The handle is octagonal which probably isn’t the greatest choice for handling, but I’m not going to be doing much of that anyways. The handle is wrapped in black wax cord and has 3 leather finger dividers (?). The handle has good traction, and on the few swings I took with it I never felt like it was going to slip or get away from me. It’s maybe a hand and a 1/3 long, reminding me that I have girly little piano playing hands. There’s no rattling or play, and everything appears really secure. The specs say the core is mahogany, but I have no plans to take it apart to check.
Looks to be a case hardened finish with some sort of aged overlay, with a case hardened looking piece beneath it. The guard (and most of the other fittings) are steel. Obviously, this isn’t a “historically accurate” finish, but I love how it looks.
The design is pretty simple, and appears to be well cast. There appears to have been some work done to give it some weathered character before finishing. They used glue or some other filler where the blade meets the guard, probably to further secure it and to provide a water barrier. You can see it creeped up on the blade a little bit, but that's an easy cleanup.

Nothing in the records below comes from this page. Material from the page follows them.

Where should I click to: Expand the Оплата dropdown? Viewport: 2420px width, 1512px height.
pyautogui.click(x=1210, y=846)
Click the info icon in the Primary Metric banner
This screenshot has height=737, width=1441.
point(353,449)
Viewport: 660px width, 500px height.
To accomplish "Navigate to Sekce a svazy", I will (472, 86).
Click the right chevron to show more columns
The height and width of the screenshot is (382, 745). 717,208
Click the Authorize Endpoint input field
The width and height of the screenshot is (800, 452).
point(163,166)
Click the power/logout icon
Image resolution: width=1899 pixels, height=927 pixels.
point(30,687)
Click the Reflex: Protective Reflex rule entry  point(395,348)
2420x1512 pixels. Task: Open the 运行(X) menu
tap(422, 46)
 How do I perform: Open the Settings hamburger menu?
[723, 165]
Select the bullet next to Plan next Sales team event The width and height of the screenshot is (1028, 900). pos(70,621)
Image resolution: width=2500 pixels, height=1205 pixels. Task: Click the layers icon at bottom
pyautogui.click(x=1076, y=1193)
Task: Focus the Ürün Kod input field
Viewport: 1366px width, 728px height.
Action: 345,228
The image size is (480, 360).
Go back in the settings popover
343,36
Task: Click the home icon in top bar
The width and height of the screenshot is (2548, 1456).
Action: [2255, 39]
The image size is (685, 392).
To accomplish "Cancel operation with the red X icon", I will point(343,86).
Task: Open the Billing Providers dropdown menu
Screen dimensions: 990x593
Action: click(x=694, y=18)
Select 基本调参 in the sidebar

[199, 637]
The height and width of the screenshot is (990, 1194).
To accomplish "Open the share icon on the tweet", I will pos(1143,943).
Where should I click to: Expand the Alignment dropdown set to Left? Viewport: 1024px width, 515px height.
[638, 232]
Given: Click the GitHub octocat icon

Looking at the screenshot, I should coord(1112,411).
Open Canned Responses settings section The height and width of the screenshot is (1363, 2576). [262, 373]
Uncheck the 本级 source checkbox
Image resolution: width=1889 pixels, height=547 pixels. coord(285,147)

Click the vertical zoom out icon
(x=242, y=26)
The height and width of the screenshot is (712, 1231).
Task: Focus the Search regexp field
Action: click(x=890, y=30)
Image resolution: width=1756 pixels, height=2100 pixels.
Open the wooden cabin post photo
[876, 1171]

Square shaped, with the same case hardened finish as the other fittings. Everything is held on by a brass nut over what appears to be a screw, but some work has been done to give the top of the screw a capped appearance and no threads are visible. I tried to spin the fitting, and it won’t budge. I don't know if the main pommel piece is also threaded.
This is the only low light of the piece. The scabbard offers absolutely
zero retention, and the sword falls out of it freely if you turn it
upside down. The leather bits are pretty cheap, poorly finished, and I
honestly can’t tell if the scabbard is made of wood or plastic. If you
tap on it, you can tell the walls of the scabbard are paper thin. Specs
say mahogany, but it’s got a black finish that appears to be painted
on. Also not a fan of the color scheme, and the whole thing looked like
an afterthought. I knew what to expect from the pictures, and had just
hoped the blade itself would be worth a custom made scabbard. It is!
I have no formal sword training, so I don’t have much to offer here. It seems to be well balanced and it feels pretty light in hand. I was able to swing it pretty freely and stop it on a dime, and I always feel in control of the blade. I can definitely feel like it wants to dig into something with the meat of the blade.
It’s making me want to buy more swords from BCI, as long as I can throw their scabbards into a fire pit. It’s a wonderfully well-made modern interpretation of my favorite sword design, highlighted by what appears in my eyes to be a fantastic hand-crafted blade. I will not be cutting with it, even though it seems to be more than up to the task, because I don’t want to run even the slightest chance of screwing it up.
Sword was worth every penny, and I can’t imagine that anyone looking for a functional modernized version of this style of weapon is going to be disappointed in the least. It’s going to look absolutely fantastic custom mounted over a piece of Celtic designed wall art. It deserves a nice scabbard, so I’ll be looking into getting one custom made as well. My shopping experience with the SBG sword was top notch, and I’ve already placed an order for one of their Forge Direct Han Dynasty Jians based on this experience. It's gonna be along 4-6 week wait.